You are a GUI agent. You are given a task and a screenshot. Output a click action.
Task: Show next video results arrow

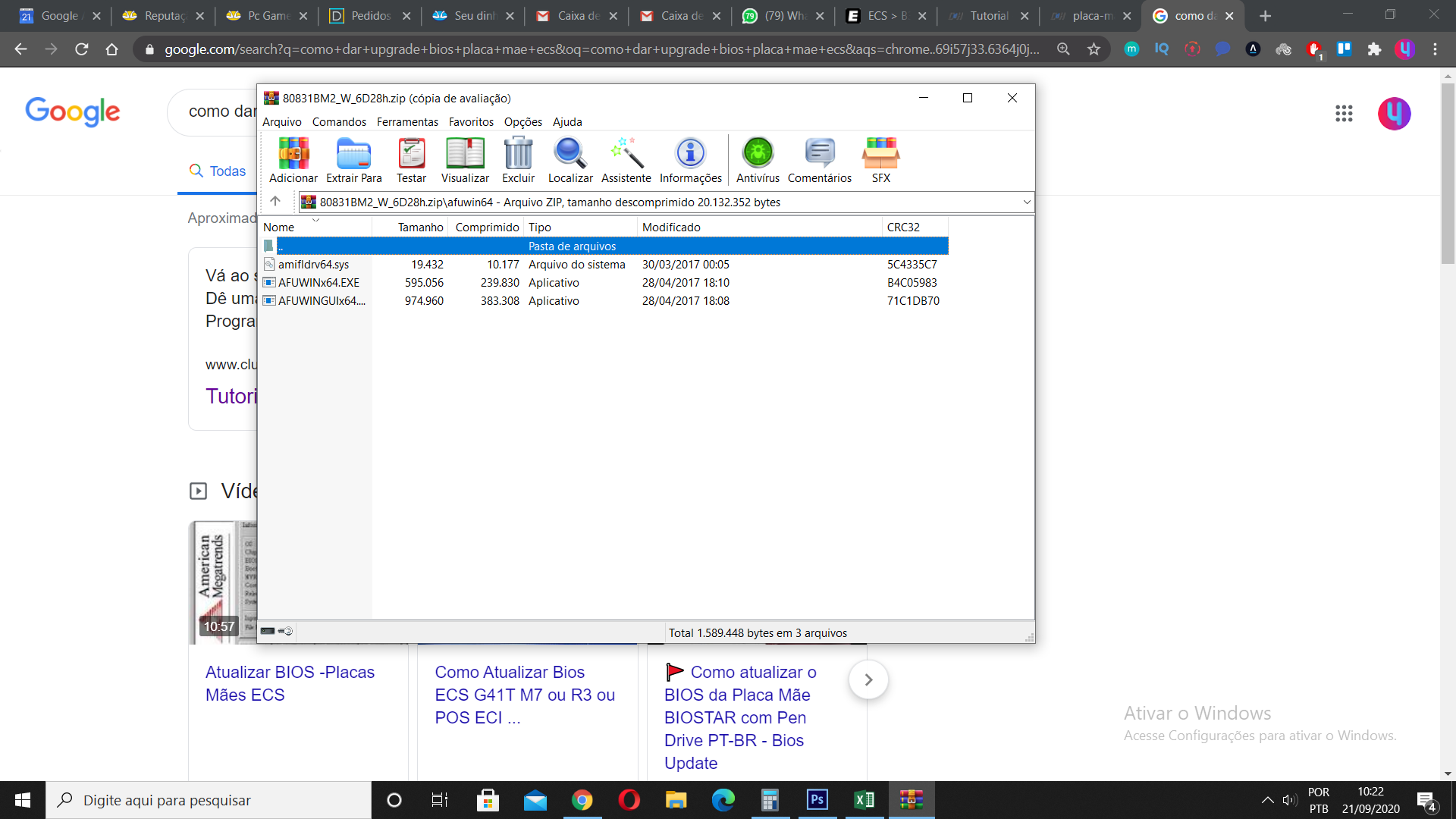pos(868,679)
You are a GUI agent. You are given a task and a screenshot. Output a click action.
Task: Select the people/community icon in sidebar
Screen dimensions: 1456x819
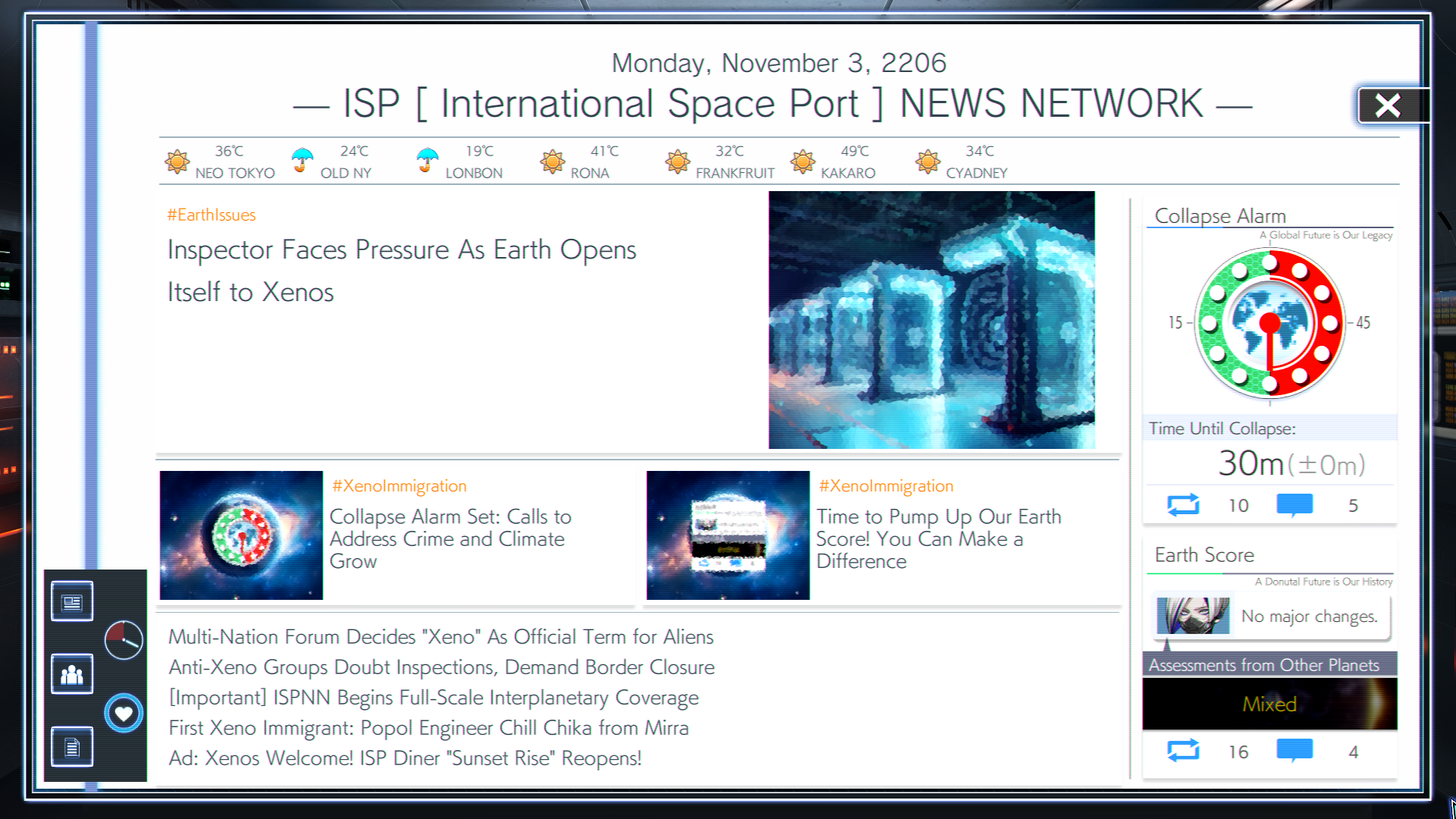71,674
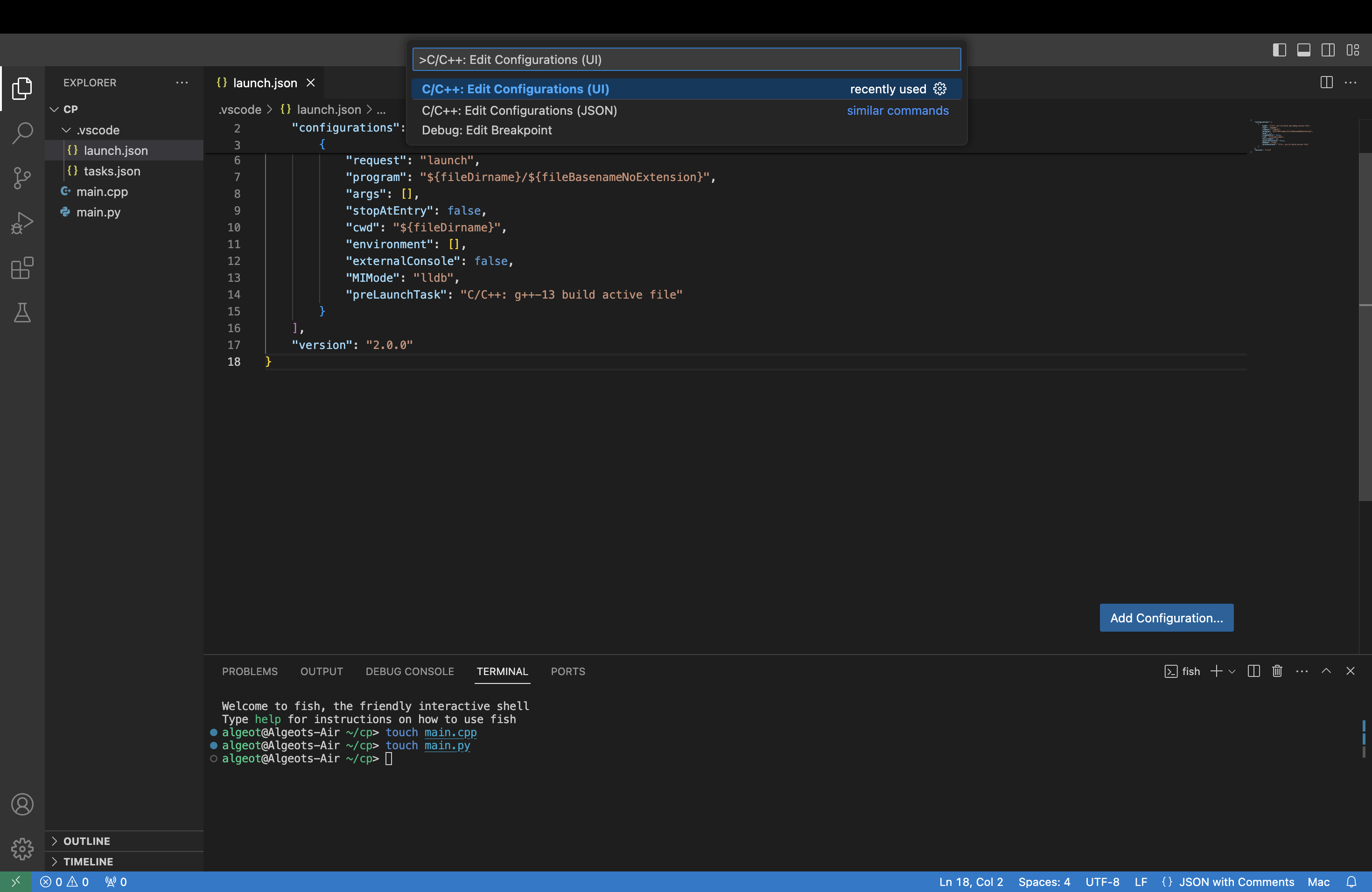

> _ASSIGNED TASK_: Starting at the line that contains "Task: Show next video results arrow", write out every line through the end of the entries above exactly, and omit the pictures.

> _COMPLETED TASK_:
Task: Show next video results arrow

pos(868,679)
You are a GUI agent. You are given a task and a screenshot. Output a click action.
Task: Select the people/community icon in sidebar
Screen dimensions: 1456x819
71,674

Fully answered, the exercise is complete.